• [Document excerpt]
+---+

The Mastoidectomy Procedure

The procedure usually takes between two and three hours. It is occasionally performed on an outpatient basis in adults but usually involves hospitalization. A mastoidectomy is performed with the patient fully asleep under general anesthesia. There are several different types of mastoidectomy procedures, depending on the amount of infection present:

  • Simple (or closed) mastoidectomy. The operation is performed through the ear or through a cut (incision) behind the ear. The surgeon opens the mastoid bone and removes the infected air cells. The eardrum is incised to drain the middle ear. Topical antibiotics are then placed in the ear.
  • Radical mastoidectomy. The procedure removes the most bone and is usually performed for extensive spread of a cholesteatoma. The eardrum and middle ear structures may be completely removed. Usually the stapes, the “stirrup” shaped bone, is spared if possible to help preserve some hearing.
  • Modified radical mastoidectomy. In this procedure, some middle ear bones are left in place and the eardrum is rebuilt by tympanoplasty.

+---+

(Saved entries)
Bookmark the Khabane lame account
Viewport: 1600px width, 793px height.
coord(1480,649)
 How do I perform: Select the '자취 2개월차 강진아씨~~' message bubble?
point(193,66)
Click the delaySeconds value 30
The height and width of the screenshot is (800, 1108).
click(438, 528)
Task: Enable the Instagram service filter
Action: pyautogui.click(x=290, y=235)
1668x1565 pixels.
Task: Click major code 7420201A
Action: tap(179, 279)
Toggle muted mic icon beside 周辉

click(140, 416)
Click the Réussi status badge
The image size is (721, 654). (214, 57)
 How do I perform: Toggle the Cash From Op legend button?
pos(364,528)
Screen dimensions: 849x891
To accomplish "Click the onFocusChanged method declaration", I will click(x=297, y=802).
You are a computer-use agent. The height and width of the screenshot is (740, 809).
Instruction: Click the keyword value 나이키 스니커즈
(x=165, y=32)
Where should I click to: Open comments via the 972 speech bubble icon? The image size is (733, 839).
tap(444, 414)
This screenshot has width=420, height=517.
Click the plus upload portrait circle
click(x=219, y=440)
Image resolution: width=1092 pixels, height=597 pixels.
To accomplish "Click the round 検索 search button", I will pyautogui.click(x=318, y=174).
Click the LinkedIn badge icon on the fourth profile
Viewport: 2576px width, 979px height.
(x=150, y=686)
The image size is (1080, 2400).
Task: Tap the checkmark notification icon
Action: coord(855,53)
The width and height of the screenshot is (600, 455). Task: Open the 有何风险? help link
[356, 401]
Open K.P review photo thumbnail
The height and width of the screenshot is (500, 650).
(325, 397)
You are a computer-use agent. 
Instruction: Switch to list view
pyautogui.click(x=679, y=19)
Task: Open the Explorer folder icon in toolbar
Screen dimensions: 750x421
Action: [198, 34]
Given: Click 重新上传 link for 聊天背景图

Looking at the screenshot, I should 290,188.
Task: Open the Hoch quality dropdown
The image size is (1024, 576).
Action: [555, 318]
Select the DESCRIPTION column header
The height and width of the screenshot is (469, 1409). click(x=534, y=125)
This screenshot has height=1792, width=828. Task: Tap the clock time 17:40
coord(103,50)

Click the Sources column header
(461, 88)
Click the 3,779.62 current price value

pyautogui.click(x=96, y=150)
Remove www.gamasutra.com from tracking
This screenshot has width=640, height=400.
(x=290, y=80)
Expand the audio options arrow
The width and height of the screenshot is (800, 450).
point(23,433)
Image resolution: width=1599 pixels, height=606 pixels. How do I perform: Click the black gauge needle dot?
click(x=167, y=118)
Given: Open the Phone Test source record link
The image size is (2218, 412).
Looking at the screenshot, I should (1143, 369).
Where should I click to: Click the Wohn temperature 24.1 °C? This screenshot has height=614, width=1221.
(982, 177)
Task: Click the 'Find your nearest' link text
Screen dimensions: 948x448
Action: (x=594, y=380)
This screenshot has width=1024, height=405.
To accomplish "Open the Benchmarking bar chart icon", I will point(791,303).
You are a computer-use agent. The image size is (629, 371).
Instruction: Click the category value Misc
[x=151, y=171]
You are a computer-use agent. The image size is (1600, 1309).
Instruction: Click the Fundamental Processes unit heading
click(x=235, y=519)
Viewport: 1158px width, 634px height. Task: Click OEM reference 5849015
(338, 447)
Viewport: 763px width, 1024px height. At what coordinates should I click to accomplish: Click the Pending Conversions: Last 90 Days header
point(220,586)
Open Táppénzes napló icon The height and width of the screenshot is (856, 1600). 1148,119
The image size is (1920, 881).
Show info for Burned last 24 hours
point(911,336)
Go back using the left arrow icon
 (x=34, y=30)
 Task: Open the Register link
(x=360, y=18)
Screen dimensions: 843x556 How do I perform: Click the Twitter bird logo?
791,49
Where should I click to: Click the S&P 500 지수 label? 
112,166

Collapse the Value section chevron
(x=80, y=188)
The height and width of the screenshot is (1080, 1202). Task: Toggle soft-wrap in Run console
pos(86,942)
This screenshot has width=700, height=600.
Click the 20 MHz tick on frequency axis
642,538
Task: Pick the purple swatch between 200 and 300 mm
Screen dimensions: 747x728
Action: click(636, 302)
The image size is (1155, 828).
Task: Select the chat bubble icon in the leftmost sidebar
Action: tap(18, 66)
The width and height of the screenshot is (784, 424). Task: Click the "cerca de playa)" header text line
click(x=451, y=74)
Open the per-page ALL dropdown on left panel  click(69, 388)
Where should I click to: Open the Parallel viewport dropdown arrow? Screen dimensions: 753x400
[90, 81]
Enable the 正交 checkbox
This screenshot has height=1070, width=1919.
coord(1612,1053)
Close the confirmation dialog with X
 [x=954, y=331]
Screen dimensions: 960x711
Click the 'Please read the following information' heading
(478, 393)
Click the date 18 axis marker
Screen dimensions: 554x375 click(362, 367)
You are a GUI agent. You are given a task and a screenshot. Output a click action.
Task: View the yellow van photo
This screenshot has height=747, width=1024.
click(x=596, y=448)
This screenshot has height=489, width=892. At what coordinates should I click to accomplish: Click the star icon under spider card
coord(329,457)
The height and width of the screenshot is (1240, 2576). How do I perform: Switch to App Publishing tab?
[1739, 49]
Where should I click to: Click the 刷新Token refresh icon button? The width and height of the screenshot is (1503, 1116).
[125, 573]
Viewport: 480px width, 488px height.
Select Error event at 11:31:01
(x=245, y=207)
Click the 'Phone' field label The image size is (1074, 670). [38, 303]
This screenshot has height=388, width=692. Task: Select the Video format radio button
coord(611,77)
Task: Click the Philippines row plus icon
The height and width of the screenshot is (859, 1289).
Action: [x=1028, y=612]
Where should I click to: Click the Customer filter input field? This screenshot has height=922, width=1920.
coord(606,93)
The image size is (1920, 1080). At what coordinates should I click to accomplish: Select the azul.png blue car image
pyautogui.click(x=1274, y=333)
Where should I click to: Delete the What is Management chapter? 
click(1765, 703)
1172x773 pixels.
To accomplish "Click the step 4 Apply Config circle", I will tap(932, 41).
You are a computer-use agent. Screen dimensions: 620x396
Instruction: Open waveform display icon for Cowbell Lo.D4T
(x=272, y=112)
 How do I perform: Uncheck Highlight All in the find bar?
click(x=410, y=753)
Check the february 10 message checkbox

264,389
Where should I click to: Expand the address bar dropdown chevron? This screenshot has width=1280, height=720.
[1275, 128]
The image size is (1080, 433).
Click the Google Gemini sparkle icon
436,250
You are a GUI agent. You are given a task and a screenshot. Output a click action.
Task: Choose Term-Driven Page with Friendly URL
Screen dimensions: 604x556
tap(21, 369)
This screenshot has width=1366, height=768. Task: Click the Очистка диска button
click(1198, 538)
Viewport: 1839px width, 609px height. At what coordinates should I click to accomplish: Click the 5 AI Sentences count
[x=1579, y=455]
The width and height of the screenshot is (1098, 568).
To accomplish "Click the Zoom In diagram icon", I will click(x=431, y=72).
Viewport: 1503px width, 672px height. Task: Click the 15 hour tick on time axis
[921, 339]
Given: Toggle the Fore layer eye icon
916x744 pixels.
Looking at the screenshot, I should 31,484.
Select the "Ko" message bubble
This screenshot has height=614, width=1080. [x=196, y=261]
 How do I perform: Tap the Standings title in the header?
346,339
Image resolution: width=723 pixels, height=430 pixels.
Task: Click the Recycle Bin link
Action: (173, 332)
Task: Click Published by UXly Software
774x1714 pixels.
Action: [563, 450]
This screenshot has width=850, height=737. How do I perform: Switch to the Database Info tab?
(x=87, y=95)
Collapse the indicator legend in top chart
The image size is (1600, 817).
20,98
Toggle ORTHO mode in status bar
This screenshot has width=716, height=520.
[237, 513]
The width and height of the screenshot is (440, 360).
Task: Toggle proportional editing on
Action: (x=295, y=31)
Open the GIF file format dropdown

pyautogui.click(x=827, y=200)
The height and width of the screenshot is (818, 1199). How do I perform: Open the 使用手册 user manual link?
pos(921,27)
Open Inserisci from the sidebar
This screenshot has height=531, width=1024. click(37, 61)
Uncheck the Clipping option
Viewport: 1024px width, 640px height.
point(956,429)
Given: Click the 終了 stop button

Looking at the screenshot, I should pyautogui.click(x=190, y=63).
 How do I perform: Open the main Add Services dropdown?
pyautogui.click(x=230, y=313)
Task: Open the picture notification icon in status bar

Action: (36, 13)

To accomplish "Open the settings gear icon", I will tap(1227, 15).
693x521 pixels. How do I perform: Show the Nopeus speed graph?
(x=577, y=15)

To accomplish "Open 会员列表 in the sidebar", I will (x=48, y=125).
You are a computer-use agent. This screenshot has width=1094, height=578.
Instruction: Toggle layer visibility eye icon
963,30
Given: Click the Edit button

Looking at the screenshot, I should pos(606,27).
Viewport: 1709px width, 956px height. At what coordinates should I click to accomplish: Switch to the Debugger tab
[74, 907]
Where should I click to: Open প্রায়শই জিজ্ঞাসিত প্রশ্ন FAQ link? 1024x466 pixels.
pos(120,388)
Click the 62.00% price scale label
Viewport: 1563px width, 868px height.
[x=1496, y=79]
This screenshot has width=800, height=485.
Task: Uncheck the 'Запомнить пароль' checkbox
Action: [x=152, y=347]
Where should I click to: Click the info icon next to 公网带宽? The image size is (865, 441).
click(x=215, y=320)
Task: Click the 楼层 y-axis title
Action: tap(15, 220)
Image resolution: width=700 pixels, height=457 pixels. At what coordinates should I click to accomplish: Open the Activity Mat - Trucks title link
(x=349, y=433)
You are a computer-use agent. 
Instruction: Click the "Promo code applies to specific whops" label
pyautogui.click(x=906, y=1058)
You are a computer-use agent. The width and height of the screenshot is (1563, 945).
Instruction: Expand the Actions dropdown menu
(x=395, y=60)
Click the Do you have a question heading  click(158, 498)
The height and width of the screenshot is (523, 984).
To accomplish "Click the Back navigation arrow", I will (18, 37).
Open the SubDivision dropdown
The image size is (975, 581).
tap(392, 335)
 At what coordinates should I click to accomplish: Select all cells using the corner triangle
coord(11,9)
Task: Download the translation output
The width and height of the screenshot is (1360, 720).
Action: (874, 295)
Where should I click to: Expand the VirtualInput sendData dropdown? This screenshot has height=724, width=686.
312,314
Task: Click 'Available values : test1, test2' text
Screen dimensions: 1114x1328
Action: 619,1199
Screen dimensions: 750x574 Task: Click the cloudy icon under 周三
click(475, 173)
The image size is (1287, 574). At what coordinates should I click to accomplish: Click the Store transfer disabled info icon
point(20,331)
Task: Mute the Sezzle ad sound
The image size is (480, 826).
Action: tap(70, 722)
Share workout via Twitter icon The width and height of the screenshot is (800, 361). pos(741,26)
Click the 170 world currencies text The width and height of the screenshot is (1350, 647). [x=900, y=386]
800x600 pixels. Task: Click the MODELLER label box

+---+

• [Tasks]
a: Using the mastoidectomy text, decide whether each statement agrees with it. Answer yes or no for each, and quote the words from the text that settle it. (i) The patient is fully asleep under general anesthesia during a mastoidectomy. (ii) In a radical mastoidectomy, the stapes is always removed. (iii) In a modified radical mastoidectomy, the eardrum is rebuilt by tympanoplasty.
b: Translate this sentence from the mastoidectomy text into Spanish: "The procedure usually takes between two and three hours."
c: Extend the text on the mastoidectomy procedure, starting right after its last sentence.
These entries come from a separate source.

• [Results by task]
a:
(i) Yes: "A mastoidectomy is performed with the patient fully asleep under general anesthesia."
(ii) No: "Usually the stapes, the “stirrup” shaped bone, is spared if possible to help preserve some hearing."
(iii) Yes: "some middle ear bones are left in place and the eardrum is rebuilt by tympanoplasty."

b: El procedimiento suele durar entre dos y tres horas.

c:
After surgery, the wound is stitched up around a drainage tube and a dressing is applied. A hospital stay is usually required overnight for children.


The drainage tube inserted during surgery is typically removed a day or two later. Painkillers are usually needed for the first day or two after the operation. The patient should drink fluids freely. After the stitches are removed, the bulky mastoid dressing can be replaced with a smaller dressing if the ear is still draining. The patient is given antibiotics for several days.

The patient should inform the physician if any of the following symptoms occur:

  • bright red blood on the dressing
  • stiff neck or disorientation (These may be signs of meningitis.)
  • facial paralysis, drooping mouth, or problems swallowing

The outcome of a mastoidectomy is a clean, healthy ear without infection. However, both a modified radical and a radical mastoidectomy usually result in less than normal hearing. After surgery, a hearing aid may be considered if the patient so chooses.


Complications do not often occur, but they may include:

  • persistent ear discharge
  • infections, including meningitis or brain abscesses
  • hearing loss
  • facial nerve injury (This is a rare complication)
  • temporary dizziness
  • temporary loss of taste on the side of the tongue

Bleeding and/or infection of the wound area are possible complications with any incision. Antibiotics and good surgical technique help prevent this. Some blood-tinged drainage is common in the first two days.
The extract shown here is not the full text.